Stored data entries
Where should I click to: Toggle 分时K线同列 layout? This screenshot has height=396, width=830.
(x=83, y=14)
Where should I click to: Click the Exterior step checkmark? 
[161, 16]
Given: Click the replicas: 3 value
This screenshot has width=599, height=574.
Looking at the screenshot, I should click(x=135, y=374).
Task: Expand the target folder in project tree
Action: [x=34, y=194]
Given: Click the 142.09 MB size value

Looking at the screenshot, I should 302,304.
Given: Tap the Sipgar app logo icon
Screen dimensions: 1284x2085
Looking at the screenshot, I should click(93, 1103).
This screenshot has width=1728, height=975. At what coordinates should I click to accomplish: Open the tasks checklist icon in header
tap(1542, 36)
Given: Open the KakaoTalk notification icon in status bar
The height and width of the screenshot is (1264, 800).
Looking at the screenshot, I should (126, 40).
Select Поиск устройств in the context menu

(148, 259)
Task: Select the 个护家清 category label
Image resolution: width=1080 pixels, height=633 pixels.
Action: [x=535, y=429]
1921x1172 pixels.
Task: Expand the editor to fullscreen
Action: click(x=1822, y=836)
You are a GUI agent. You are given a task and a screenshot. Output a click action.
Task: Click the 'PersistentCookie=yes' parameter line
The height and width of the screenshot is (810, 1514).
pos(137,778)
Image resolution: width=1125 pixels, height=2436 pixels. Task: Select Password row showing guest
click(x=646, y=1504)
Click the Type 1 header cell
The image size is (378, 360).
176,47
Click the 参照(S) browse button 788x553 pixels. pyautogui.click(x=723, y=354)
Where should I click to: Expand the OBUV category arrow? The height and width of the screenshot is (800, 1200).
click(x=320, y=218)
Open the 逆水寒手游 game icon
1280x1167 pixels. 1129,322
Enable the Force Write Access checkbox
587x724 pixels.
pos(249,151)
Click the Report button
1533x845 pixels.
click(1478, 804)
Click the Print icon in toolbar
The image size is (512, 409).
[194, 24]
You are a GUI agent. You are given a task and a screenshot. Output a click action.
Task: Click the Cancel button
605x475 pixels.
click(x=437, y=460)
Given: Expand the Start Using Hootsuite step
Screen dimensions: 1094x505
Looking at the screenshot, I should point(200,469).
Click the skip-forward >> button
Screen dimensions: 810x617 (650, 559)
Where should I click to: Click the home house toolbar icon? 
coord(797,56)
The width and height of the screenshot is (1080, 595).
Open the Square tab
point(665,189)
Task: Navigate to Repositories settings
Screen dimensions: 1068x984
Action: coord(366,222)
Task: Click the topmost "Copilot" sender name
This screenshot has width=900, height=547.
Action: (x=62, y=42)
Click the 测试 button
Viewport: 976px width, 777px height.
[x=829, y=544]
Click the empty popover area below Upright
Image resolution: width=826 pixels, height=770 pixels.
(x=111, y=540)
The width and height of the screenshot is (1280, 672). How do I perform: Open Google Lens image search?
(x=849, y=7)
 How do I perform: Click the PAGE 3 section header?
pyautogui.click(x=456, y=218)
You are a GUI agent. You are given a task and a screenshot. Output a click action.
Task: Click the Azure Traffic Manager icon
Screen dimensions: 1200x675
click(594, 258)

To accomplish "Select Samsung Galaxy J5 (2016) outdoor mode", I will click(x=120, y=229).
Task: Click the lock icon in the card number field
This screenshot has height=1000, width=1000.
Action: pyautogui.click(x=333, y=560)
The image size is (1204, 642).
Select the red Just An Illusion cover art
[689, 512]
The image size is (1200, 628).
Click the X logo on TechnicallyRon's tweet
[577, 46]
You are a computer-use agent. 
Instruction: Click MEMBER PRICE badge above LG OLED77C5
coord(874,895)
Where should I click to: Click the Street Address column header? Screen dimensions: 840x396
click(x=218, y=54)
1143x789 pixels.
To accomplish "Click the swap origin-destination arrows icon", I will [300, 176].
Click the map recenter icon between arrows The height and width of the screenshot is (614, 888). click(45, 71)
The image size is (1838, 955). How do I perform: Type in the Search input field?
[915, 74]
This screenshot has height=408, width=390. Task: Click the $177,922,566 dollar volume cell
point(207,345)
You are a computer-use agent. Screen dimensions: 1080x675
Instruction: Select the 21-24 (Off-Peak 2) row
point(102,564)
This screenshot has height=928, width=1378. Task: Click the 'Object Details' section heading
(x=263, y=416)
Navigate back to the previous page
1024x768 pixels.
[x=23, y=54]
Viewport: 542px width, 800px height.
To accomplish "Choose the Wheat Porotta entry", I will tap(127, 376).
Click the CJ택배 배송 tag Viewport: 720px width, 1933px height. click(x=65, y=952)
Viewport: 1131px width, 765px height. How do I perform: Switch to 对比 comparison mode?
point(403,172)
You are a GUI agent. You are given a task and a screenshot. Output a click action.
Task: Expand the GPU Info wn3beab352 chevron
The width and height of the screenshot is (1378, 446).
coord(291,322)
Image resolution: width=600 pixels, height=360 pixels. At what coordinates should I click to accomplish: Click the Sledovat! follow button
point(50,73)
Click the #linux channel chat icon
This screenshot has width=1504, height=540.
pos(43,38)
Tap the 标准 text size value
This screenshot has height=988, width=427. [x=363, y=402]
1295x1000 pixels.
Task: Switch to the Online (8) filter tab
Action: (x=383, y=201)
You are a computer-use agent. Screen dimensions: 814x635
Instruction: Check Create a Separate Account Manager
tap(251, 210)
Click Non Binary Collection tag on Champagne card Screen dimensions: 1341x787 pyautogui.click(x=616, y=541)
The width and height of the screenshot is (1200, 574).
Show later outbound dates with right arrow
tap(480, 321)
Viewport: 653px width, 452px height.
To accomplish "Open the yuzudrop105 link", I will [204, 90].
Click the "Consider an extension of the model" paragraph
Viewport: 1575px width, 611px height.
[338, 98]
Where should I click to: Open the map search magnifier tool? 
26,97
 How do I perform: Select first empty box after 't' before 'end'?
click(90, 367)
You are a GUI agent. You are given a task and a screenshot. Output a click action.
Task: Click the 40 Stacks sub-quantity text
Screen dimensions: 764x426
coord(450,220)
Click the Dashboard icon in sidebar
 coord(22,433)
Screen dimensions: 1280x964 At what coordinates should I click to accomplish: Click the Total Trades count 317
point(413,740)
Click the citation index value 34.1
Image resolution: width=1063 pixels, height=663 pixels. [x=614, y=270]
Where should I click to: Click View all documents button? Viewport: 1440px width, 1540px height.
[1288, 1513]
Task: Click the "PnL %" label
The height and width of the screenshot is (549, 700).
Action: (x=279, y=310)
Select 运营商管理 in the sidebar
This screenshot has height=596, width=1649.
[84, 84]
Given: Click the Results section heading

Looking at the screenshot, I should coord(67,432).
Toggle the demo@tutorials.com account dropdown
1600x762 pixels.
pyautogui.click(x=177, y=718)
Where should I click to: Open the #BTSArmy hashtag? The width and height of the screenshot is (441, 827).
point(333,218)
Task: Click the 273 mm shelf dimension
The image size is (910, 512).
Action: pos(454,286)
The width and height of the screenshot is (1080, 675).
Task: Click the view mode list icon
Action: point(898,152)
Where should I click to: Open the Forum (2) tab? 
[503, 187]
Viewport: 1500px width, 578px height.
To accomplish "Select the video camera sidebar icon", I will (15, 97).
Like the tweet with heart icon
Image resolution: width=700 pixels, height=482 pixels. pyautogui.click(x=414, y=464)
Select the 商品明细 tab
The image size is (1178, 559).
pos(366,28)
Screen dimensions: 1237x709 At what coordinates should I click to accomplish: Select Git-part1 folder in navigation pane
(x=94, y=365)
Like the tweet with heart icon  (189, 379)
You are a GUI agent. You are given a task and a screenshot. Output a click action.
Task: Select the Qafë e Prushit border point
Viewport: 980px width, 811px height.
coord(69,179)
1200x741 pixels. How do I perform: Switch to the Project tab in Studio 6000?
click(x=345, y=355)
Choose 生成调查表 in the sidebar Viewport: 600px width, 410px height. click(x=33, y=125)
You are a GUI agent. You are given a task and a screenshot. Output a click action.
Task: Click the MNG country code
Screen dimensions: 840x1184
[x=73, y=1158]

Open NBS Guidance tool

● Assignment: Nothing but a number is expected here: how many lines above include the string "computer".

● Written answer: 3